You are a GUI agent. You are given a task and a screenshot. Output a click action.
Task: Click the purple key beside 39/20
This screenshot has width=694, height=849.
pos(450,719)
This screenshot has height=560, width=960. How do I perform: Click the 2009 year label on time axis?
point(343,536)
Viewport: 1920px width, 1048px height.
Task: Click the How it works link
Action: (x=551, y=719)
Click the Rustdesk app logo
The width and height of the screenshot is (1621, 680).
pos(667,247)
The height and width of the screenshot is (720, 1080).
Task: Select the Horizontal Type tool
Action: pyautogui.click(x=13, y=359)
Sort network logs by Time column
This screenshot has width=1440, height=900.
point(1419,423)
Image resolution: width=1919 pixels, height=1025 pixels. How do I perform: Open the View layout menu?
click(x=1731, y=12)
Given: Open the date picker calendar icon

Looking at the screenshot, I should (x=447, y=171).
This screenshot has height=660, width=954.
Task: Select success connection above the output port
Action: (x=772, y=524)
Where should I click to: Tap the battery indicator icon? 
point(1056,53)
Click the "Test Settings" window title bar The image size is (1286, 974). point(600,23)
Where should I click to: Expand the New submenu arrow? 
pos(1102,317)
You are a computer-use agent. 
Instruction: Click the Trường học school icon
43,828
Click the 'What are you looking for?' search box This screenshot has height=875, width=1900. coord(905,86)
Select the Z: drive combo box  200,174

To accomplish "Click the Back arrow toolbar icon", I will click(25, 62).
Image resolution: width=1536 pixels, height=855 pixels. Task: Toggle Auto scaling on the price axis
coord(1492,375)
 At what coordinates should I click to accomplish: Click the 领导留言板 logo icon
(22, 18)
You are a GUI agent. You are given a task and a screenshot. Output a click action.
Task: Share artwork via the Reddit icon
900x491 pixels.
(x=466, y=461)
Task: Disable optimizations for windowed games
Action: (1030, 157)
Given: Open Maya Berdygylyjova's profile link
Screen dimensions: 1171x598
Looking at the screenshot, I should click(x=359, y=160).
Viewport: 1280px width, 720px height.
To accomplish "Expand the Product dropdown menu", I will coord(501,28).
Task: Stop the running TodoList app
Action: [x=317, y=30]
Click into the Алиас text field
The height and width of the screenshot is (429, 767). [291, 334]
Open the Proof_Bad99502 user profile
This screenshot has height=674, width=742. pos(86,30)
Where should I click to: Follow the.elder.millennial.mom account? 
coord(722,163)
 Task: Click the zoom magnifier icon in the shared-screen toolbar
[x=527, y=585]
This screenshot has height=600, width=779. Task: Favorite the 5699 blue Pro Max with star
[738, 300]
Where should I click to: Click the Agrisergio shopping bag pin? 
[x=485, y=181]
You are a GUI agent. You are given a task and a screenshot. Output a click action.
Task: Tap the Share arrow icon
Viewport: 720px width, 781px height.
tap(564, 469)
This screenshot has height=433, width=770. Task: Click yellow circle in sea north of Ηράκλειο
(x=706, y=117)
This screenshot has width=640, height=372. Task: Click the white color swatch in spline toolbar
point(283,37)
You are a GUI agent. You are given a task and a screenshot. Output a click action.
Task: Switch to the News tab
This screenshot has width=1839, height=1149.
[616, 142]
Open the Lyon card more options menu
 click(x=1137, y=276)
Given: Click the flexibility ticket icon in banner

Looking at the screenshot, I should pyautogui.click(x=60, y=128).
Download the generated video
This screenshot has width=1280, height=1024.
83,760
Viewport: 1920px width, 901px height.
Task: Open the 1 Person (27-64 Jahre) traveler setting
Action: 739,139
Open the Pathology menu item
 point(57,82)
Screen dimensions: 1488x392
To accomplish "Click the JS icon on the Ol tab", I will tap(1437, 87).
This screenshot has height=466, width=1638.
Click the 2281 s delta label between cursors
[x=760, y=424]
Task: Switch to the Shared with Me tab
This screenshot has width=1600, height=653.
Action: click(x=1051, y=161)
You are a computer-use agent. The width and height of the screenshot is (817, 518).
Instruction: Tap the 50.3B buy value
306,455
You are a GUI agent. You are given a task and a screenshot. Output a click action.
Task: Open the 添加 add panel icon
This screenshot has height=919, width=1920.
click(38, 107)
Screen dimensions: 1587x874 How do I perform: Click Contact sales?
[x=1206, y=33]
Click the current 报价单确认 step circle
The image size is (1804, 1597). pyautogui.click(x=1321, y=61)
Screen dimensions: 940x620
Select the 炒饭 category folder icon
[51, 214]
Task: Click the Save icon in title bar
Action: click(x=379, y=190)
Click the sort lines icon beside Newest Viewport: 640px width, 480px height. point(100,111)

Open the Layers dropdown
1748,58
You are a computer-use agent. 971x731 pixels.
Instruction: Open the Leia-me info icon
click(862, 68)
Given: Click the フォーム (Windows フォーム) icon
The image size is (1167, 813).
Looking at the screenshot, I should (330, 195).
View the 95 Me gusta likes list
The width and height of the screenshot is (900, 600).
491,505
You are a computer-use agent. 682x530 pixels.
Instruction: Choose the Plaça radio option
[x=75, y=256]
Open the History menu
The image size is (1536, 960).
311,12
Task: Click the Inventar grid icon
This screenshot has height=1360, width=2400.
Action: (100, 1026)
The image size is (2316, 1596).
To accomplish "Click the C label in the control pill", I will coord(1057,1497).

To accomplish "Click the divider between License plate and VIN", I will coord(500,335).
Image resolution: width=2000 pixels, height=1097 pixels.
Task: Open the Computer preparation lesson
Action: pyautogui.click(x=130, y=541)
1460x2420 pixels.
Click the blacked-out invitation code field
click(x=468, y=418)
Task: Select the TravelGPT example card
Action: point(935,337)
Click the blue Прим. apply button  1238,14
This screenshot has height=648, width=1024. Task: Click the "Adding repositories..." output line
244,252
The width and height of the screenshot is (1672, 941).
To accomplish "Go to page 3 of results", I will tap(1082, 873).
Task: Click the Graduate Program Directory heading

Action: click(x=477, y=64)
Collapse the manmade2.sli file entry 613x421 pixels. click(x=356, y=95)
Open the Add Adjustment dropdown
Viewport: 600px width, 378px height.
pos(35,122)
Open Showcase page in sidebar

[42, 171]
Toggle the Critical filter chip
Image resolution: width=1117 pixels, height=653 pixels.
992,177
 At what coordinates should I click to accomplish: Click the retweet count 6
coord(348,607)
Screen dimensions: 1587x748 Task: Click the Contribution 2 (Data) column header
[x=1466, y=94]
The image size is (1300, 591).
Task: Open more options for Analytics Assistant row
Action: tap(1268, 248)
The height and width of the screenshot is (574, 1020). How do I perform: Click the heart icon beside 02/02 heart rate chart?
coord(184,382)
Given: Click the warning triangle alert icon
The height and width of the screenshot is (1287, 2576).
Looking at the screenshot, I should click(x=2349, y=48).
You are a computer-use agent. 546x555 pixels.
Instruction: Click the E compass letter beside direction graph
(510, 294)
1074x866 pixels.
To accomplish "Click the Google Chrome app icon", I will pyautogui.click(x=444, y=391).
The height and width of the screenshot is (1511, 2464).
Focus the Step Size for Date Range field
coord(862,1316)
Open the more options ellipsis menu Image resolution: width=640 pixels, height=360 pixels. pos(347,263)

**Work to do**:
Switch "GUI agent" to "GUI assistant" throughout the rows above and reproduce them with no other change.

**Solution to the problem**:
You are a GUI assistant. You are given a task and a screenshot. Output a click action.
Task: Click the purple key beside 39/20
This screenshot has width=694, height=849.
pos(450,719)
This screenshot has height=560, width=960. How do I perform: Click the 2009 year label on time axis?
point(343,536)
Viewport: 1920px width, 1048px height.
Task: Click the How it works link
Action: (x=551, y=719)
Click the Rustdesk app logo
The width and height of the screenshot is (1621, 680).
pos(667,247)
The height and width of the screenshot is (720, 1080).
Task: Select the Horizontal Type tool
Action: pyautogui.click(x=13, y=359)
Sort network logs by Time column
This screenshot has width=1440, height=900.
point(1419,423)
Image resolution: width=1919 pixels, height=1025 pixels. How do I perform: Open the View layout menu?
click(x=1731, y=12)
Given: Open the date picker calendar icon

Looking at the screenshot, I should (x=447, y=171).
This screenshot has height=660, width=954.
Task: Select success connection above the output port
Action: (x=772, y=524)
Where should I click to: Tap the battery indicator icon? 
point(1056,53)
Click the "Test Settings" window title bar The image size is (1286, 974). point(600,23)
Where should I click to: Expand the New submenu arrow? 
pos(1102,317)
You are a computer-use agent. 
Instruction: Click the Trường học school icon
43,828
Click the 'What are you looking for?' search box This screenshot has height=875, width=1900. coord(905,86)
Select the Z: drive combo box  200,174

To accomplish "Click the Back arrow toolbar icon", I will click(25, 62).
Image resolution: width=1536 pixels, height=855 pixels. Task: Toggle Auto scaling on the price axis
coord(1492,375)
 At what coordinates should I click to accomplish: Click the 领导留言板 logo icon
(22, 18)
You are a GUI assistant. You are given a task and a screenshot. Output a click action.
Task: Share artwork via the Reddit icon
900x491 pixels.
(x=466, y=461)
Task: Disable optimizations for windowed games
Action: (1030, 157)
Given: Open Maya Berdygylyjova's profile link
Screen dimensions: 1171x598
Looking at the screenshot, I should click(x=359, y=160).
Viewport: 1280px width, 720px height.
To accomplish "Expand the Product dropdown menu", I will coord(501,28).
Task: Stop the running TodoList app
Action: [x=317, y=30]
Click into the Алиас text field
The height and width of the screenshot is (429, 767). [291, 334]
Open the Proof_Bad99502 user profile
This screenshot has height=674, width=742. pos(86,30)
Where should I click to: Follow the.elder.millennial.mom account? 
coord(722,163)
 Task: Click the zoom magnifier icon in the shared-screen toolbar
[x=527, y=585]
This screenshot has height=600, width=779. Task: Favorite the 5699 blue Pro Max with star
[738, 300]
Where should I click to: Click the Agrisergio shopping bag pin? 
[x=485, y=181]
You are a GUI assistant. You are given a task and a screenshot. Output a click action.
Task: Tap the Share arrow icon
Viewport: 720px width, 781px height.
tap(564, 469)
This screenshot has height=433, width=770. Task: Click yellow circle in sea north of Ηράκλειο
(x=706, y=117)
This screenshot has width=640, height=372. Task: Click the white color swatch in spline toolbar
point(283,37)
You are a GUI assistant. You are given a task and a screenshot. Output a click action.
Task: Switch to the News tab
This screenshot has width=1839, height=1149.
[616, 142]
Open the Lyon card more options menu
 click(x=1137, y=276)
Given: Click the flexibility ticket icon in banner

Looking at the screenshot, I should pyautogui.click(x=60, y=128).
Download the generated video
This screenshot has width=1280, height=1024.
83,760
Viewport: 1920px width, 901px height.
Task: Open the 1 Person (27-64 Jahre) traveler setting
Action: 739,139
Open the Pathology menu item
 point(57,82)
Screen dimensions: 1488x392
To accomplish "Click the JS icon on the Ol tab", I will tap(1437, 87).
This screenshot has height=466, width=1638.
Click the 2281 s delta label between cursors
[x=760, y=424]
Task: Switch to the Shared with Me tab
This screenshot has width=1600, height=653.
Action: click(x=1051, y=161)
You are a computer-use agent. The width and height of the screenshot is (817, 518).
Instruction: Tap the 50.3B buy value
306,455
You are a GUI assistant. You are given a task and a screenshot. Output a click action.
Task: Open the 添加 add panel icon
This screenshot has height=919, width=1920.
click(38, 107)
Screen dimensions: 1587x874 How do I perform: Click Contact sales?
[x=1206, y=33]
Click the current 报价单确认 step circle
The image size is (1804, 1597). pyautogui.click(x=1321, y=61)
Screen dimensions: 940x620
Select the 炒饭 category folder icon
[51, 214]
Task: Click the Save icon in title bar
Action: click(x=379, y=190)
Click the sort lines icon beside Newest Viewport: 640px width, 480px height. point(100,111)

Open the Layers dropdown
1748,58
You are a computer-use agent. 971x731 pixels.
Instruction: Open the Leia-me info icon
click(862, 68)
Given: Click the フォーム (Windows フォーム) icon
The image size is (1167, 813).
Looking at the screenshot, I should (330, 195).
View the 95 Me gusta likes list
The width and height of the screenshot is (900, 600).
491,505
You are a computer-use agent. 682x530 pixels.
Instruction: Choose the Plaça radio option
[x=75, y=256]
Open the History menu
The image size is (1536, 960).
311,12
Task: Click the Inventar grid icon
This screenshot has height=1360, width=2400.
Action: (100, 1026)
The image size is (2316, 1596).
To accomplish "Click the C label in the control pill", I will coord(1057,1497).

To accomplish "Click the divider between License plate and VIN", I will coord(500,335).
Image resolution: width=2000 pixels, height=1097 pixels.
Task: Open the Computer preparation lesson
Action: pyautogui.click(x=130, y=541)
1460x2420 pixels.
Click the blacked-out invitation code field
click(x=468, y=418)
Task: Select the TravelGPT example card
Action: point(935,337)
Click the blue Прим. apply button  1238,14
This screenshot has height=648, width=1024. Task: Click the "Adding repositories..." output line
244,252
The width and height of the screenshot is (1672, 941).
To accomplish "Go to page 3 of results", I will tap(1082, 873).
Task: Click the Graduate Program Directory heading

Action: click(x=477, y=64)
Collapse the manmade2.sli file entry 613x421 pixels. click(x=356, y=95)
Open the Add Adjustment dropdown
Viewport: 600px width, 378px height.
pos(35,122)
Open Showcase page in sidebar

[42, 171]
Toggle the Critical filter chip
Image resolution: width=1117 pixels, height=653 pixels.
992,177
 At what coordinates should I click to accomplish: Click the retweet count 6
coord(348,607)
Screen dimensions: 1587x748 Task: Click the Contribution 2 (Data) column header
[x=1466, y=94]
The image size is (1300, 591).
Task: Open more options for Analytics Assistant row
Action: tap(1268, 248)
The height and width of the screenshot is (574, 1020). How do I perform: Click the heart icon beside 02/02 heart rate chart?
coord(184,382)
Given: Click the warning triangle alert icon
The height and width of the screenshot is (1287, 2576).
Looking at the screenshot, I should click(x=2349, y=48).
You are a computer-use agent. 546x555 pixels.
Instruction: Click the E compass letter beside direction graph
(510, 294)
1074x866 pixels.
To accomplish "Click the Google Chrome app icon", I will pyautogui.click(x=444, y=391).
The height and width of the screenshot is (1511, 2464).
Focus the Step Size for Date Range field
coord(862,1316)
Open the more options ellipsis menu Image resolution: width=640 pixels, height=360 pixels. pos(347,263)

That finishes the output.